== The data ==
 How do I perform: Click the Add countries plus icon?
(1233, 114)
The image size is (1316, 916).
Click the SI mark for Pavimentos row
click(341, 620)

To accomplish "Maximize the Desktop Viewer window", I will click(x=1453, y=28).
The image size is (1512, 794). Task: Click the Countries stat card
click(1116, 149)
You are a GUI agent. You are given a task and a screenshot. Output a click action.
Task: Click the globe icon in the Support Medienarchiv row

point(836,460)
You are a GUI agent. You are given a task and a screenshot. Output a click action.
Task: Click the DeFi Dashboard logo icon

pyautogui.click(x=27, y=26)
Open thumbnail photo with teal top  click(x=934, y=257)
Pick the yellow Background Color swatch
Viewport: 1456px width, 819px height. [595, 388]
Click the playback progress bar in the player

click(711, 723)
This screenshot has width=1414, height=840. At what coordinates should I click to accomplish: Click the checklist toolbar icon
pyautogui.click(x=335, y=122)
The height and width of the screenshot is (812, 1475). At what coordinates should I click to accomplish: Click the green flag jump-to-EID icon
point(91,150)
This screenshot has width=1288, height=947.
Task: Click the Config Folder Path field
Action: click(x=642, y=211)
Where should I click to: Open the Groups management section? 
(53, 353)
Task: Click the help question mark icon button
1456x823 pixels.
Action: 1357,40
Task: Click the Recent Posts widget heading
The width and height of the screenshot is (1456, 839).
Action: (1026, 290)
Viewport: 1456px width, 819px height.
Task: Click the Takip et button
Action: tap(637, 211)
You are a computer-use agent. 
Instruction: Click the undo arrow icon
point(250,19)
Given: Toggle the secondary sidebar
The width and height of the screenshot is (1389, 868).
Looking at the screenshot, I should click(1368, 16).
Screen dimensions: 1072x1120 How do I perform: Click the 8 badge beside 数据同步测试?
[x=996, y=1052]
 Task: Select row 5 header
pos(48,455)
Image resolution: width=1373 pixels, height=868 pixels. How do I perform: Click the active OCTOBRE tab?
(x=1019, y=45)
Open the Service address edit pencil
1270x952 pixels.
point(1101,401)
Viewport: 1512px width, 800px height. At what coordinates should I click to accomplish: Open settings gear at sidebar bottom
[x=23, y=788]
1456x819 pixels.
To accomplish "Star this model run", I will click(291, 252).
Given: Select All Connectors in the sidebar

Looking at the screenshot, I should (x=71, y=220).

== Task description ==
A verbatim transcription of all the entries above is required.

== Written reply ==
 How do I perform: Click the Add countries plus icon?
(1233, 114)
The image size is (1316, 916).
Click the SI mark for Pavimentos row
click(341, 620)

To accomplish "Maximize the Desktop Viewer window", I will click(x=1453, y=28).
The image size is (1512, 794). Task: Click the Countries stat card
click(1116, 149)
You are a GUI agent. You are given a task and a screenshot. Output a click action.
Task: Click the globe icon in the Support Medienarchiv row

point(836,460)
You are a GUI agent. You are given a task and a screenshot. Output a click action.
Task: Click the DeFi Dashboard logo icon

pyautogui.click(x=27, y=26)
Open thumbnail photo with teal top  click(x=934, y=257)
Pick the yellow Background Color swatch
Viewport: 1456px width, 819px height. [595, 388]
Click the playback progress bar in the player

click(711, 723)
This screenshot has width=1414, height=840. At what coordinates should I click to accomplish: Click the checklist toolbar icon
pyautogui.click(x=335, y=122)
The height and width of the screenshot is (812, 1475). At what coordinates should I click to accomplish: Click the green flag jump-to-EID icon
point(91,150)
This screenshot has width=1288, height=947.
Task: Click the Config Folder Path field
Action: click(x=642, y=211)
Where should I click to: Open the Groups management section? 
(53, 353)
Task: Click the help question mark icon button
1456x823 pixels.
Action: 1357,40
Task: Click the Recent Posts widget heading
The width and height of the screenshot is (1456, 839).
Action: (1026, 290)
Viewport: 1456px width, 819px height.
Task: Click the Takip et button
Action: tap(637, 211)
You are a computer-use agent. 
Instruction: Click the undo arrow icon
point(250,19)
Given: Toggle the secondary sidebar
The width and height of the screenshot is (1389, 868).
Looking at the screenshot, I should click(1368, 16).
Screen dimensions: 1072x1120 How do I perform: Click the 8 badge beside 数据同步测试?
[x=996, y=1052]
 Task: Select row 5 header
pos(48,455)
Image resolution: width=1373 pixels, height=868 pixels. How do I perform: Click the active OCTOBRE tab?
(x=1019, y=45)
Open the Service address edit pencil
1270x952 pixels.
point(1101,401)
Viewport: 1512px width, 800px height. At what coordinates should I click to accomplish: Open settings gear at sidebar bottom
[x=23, y=788]
1456x819 pixels.
To accomplish "Star this model run", I will click(291, 252).
Given: Select All Connectors in the sidebar

Looking at the screenshot, I should (x=71, y=220).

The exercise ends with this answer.